Model market share
Updated June 20, 2026 · Reviewed by the Quratic editorial team
Definition
Model market share is the relative usage of AI answer engines — ChatGPT, Perplexity, Google AI Mode, Gemini, Copilot, Claude, and local platforms — within a given country or audience segment. It determines which engines a GEO program must prioritize; optimizing only the US-default stack misses where buyers actually ask questions.

Not every market runs on ChatGPT
Global thought leadership assumes ChatGPT-plus-Google covers “AI search.” In practice, engine mix varies by country, language, device, and cohort — enterprise buyers vs consumers, mobile vs desktop. Model market share is the weighting function for GEO investment: track the engines that carry category research in your market, weighted by importance.

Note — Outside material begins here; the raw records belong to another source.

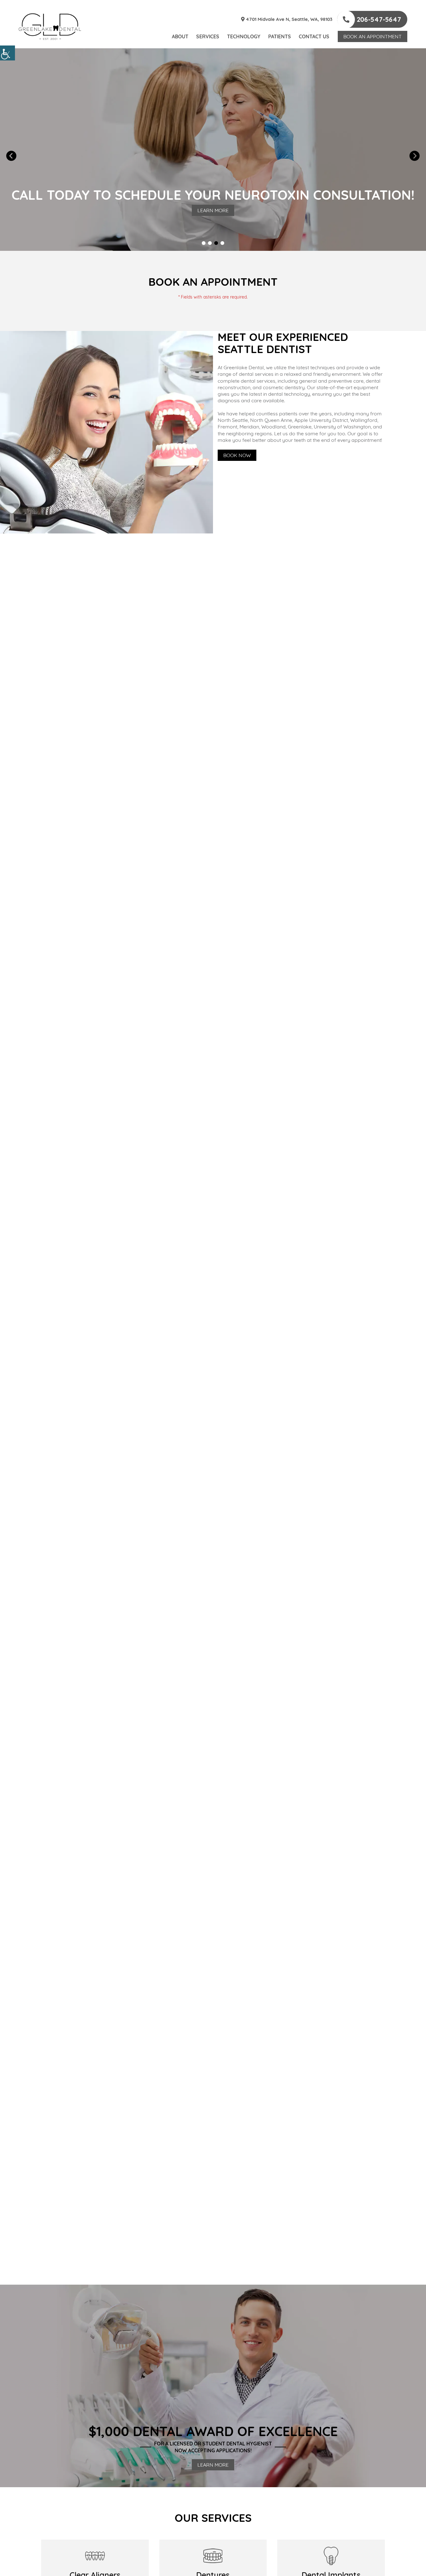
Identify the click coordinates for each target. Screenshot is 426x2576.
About (180, 36)
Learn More (213, 210)
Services (207, 36)
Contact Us (314, 36)
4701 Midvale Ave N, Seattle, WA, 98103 (288, 19)
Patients (279, 36)
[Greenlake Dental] (50, 26)
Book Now (237, 455)
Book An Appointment (372, 36)
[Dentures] (213, 2556)
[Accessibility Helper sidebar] (7, 52)
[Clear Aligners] (95, 2556)
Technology (243, 36)
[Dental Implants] (331, 2556)
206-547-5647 (378, 19)
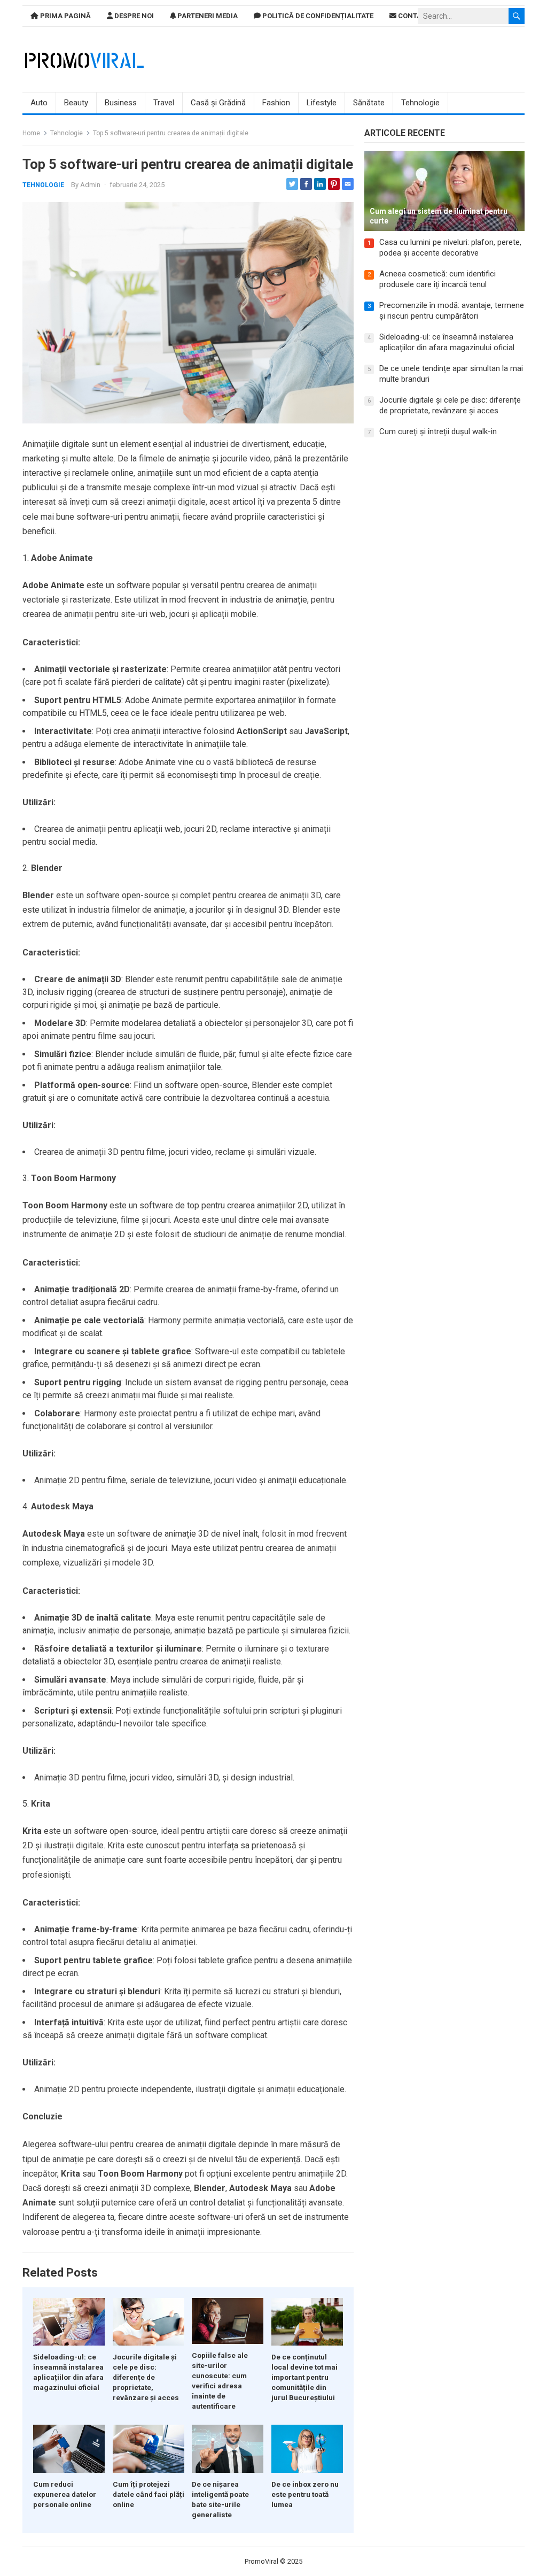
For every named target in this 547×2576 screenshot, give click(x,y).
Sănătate (369, 102)
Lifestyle (322, 102)
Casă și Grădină (218, 102)
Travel (163, 102)
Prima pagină (64, 16)
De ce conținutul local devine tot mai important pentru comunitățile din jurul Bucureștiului (304, 2377)
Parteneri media (207, 16)
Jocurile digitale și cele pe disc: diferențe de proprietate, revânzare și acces (146, 2377)
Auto (39, 102)
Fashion (276, 102)
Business (121, 102)
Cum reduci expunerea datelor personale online (64, 2494)
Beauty (76, 102)
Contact (413, 16)
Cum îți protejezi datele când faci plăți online (148, 2494)
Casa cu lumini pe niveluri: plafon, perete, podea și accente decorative (450, 247)
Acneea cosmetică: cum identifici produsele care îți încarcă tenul (437, 279)
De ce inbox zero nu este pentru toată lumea (305, 2494)
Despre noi (133, 16)
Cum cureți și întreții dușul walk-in (438, 431)
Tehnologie (420, 102)
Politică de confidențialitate (317, 16)
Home (31, 133)
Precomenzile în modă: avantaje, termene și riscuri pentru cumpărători (451, 310)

How to use share data strategically
If Perplexity leads research prompts in Singapore but Google AI Mode dominates in Tokyo, playbooks diverge: Perplexity rewards citable docs and third-party reviews; Google layers reward index depth and structured data. A single global content calendar ignores the weighting.
In Asian markets
This metric is the quantitative backbone of the Asia-anchored glossary. Quratic samples from residential IPs per country because model market share is geographic — US panel data misallocates budget. Pair share data with prompt surfacing so you track the right engines on the right prompts.
Example
An agency client deck weights visibility targets 50% Google AI surfaces / 30% Perplexity / 20% ChatGPT for Singapore, but flips to heavier Google + local answer engines for Korea — aligning KPIs with measured share instead of US defaults.